11. COPYRIGHTS OF THIRD PARTIES
Where printed matter and electronic publications are created on the basis of a customer’s specifications, the customer shall be liable for ensuring that he/she possesses all rights to use, pass on and publish all transferred data (including text and image material). In addition, the customer shall be liable for ensuring that the production of the printed matter or electronic publications commissioned by said customer does not infringe any third-party property rights or copyrights, that his/her content does not violate applicable law and that the printed matter does not contain any anti-trust content. Should DEE be sued by a third party on the grounds that its rights have been infringed by use of templates or data provided by the customer, the customer shall release DEE from any and all related liabilities and expenses.
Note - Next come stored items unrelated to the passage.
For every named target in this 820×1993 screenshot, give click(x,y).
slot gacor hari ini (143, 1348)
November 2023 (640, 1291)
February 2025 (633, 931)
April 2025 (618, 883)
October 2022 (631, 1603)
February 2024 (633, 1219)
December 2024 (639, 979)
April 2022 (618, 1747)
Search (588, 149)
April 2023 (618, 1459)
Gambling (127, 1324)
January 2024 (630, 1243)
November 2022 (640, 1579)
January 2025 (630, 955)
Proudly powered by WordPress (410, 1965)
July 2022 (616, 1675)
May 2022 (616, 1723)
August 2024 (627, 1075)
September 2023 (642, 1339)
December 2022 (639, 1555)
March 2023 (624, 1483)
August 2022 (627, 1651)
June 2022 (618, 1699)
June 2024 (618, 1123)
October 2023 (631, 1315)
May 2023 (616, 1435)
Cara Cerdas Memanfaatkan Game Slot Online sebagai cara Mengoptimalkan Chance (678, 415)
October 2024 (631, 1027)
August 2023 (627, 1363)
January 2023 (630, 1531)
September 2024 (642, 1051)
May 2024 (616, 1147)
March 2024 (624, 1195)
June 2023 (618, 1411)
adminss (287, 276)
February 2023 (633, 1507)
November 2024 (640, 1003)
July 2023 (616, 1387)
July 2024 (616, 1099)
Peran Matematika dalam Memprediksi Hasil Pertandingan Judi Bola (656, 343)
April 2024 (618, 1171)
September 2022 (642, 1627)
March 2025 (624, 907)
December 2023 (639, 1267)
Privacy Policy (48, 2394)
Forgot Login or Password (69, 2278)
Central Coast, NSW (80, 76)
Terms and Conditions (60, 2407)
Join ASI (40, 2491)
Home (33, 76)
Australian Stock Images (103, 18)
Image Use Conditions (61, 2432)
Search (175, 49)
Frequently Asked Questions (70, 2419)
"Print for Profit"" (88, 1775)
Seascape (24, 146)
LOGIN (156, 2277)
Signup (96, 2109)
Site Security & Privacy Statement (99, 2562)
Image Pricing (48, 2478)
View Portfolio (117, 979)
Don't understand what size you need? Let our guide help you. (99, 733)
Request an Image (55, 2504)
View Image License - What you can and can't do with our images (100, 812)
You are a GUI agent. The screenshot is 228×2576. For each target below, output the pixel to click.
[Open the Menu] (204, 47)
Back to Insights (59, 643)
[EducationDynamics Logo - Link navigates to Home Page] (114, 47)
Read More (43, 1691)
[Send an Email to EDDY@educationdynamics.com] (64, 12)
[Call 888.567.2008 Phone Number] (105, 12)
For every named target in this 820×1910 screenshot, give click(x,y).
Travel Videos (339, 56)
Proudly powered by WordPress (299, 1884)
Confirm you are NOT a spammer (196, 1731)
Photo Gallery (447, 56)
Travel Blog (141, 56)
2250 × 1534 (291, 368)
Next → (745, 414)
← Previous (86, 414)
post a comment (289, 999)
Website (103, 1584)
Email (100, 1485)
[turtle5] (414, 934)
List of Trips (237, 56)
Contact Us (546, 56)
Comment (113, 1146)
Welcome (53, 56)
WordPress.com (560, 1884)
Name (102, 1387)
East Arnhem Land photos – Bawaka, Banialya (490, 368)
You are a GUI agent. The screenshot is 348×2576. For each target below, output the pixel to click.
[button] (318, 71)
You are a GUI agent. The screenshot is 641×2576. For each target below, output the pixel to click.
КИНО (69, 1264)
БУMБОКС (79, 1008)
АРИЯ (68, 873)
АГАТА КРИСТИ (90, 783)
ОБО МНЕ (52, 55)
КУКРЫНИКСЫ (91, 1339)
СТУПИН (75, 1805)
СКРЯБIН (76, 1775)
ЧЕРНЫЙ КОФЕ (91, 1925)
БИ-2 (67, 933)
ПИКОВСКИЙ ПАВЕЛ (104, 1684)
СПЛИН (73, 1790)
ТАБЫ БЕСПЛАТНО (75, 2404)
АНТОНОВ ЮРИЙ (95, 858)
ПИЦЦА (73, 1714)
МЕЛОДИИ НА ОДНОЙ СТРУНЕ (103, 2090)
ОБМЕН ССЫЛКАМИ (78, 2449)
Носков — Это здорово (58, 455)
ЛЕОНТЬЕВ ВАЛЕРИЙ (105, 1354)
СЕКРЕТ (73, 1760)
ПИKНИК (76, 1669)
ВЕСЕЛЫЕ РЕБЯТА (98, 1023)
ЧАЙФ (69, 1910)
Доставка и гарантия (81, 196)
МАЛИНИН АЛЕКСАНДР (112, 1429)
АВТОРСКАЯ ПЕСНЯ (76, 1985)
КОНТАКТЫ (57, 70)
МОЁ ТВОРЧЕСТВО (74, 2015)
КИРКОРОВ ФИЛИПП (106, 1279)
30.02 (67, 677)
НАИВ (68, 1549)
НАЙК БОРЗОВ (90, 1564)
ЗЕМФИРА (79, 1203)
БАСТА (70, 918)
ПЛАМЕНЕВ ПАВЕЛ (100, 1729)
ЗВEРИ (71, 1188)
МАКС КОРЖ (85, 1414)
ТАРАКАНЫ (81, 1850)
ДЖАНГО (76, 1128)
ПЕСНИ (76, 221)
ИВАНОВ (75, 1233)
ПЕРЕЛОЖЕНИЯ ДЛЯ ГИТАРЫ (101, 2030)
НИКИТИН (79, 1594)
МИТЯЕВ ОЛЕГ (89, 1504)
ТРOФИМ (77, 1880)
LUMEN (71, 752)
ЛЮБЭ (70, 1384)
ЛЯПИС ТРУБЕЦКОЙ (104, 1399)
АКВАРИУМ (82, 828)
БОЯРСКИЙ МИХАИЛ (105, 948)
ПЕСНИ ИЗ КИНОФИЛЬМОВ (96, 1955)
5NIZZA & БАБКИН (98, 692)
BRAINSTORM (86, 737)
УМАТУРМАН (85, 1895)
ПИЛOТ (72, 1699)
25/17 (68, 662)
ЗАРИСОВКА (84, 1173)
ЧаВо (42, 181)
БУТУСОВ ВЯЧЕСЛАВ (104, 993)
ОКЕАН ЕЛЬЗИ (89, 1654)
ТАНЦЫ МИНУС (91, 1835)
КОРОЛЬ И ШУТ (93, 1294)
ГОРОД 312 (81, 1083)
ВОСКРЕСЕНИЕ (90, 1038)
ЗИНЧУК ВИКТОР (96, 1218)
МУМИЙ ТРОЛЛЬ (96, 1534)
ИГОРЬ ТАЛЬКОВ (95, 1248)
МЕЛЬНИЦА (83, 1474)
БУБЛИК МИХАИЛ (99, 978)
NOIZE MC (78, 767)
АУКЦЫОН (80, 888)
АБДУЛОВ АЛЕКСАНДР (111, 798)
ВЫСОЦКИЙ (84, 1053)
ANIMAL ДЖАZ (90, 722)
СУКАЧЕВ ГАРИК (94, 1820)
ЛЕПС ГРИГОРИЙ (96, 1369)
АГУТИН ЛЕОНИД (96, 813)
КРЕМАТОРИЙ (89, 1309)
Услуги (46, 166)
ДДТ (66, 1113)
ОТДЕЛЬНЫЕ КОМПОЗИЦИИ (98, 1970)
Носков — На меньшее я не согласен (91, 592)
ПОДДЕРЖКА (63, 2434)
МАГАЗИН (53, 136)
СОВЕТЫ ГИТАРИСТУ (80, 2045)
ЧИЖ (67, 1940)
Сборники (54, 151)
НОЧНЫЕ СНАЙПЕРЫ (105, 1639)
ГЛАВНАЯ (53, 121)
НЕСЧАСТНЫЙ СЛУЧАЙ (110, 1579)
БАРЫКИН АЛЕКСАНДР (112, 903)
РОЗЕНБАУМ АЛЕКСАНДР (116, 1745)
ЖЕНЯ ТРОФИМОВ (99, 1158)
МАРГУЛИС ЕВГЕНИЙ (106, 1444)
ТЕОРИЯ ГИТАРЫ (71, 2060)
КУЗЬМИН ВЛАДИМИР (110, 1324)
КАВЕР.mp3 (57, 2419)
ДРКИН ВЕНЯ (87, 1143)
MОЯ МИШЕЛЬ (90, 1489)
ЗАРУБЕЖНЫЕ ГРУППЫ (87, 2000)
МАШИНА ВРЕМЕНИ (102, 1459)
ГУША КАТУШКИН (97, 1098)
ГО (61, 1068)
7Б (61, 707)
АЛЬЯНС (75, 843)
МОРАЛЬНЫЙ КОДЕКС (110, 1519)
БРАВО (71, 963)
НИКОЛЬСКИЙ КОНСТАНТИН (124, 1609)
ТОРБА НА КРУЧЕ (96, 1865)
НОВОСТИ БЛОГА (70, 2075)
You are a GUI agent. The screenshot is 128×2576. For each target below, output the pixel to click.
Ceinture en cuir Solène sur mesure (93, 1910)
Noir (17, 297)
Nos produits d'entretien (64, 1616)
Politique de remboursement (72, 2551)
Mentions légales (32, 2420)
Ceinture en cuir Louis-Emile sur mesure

12. ARCHIVING and OWNERSHIP
Templates, raw materials, data carriers and other items for reuse, as well as semi-finished and finished products will only then be retained by DEE beyond the delivery date by prior agreement and against compensation.
Unless otherwise agreed, the intermediate products used by DEE to produce the contract product, such as film, lithographs and printing plates remain the property of DEE, even if such are charged separately. There shall be no obligation to surrender these and they will accordingly not be delivered.
DEE shall be entitled to have, at its own expense, more prints produced than the quantity ordered and to file these extras as supporting documentation or to release these marked as samples.
13. DATA PROTECTION
DEE guarantees the protection of the data provided by the customer. The personal data that the customer is asked for at a certain point is essential for correct addressing or correct processing of payment transactions. In accordance with legal requirements, the customer has the right to access, correct or delete his stored data at any time. See the attached document “Data Protection-DSVGO”.
14. SEVERABILITY CLAUSE AND FINAL PROVISIONS
Should one or more provisions of these GTCs be invalid in whole or in part, this shall not affect the validity of the remaining provisions.
Only the German version of the GTCs shall be valid.
German law applies exclusively, excluding the provisions of the UN Convention on Contracts for the International Sale of Goods.
The parties agree the City of Munich as the place of performance of the contractual services to be rendered. The parties agree that Munich shall be the place of jurisdiction for all disputes in connection with the contractual relationship.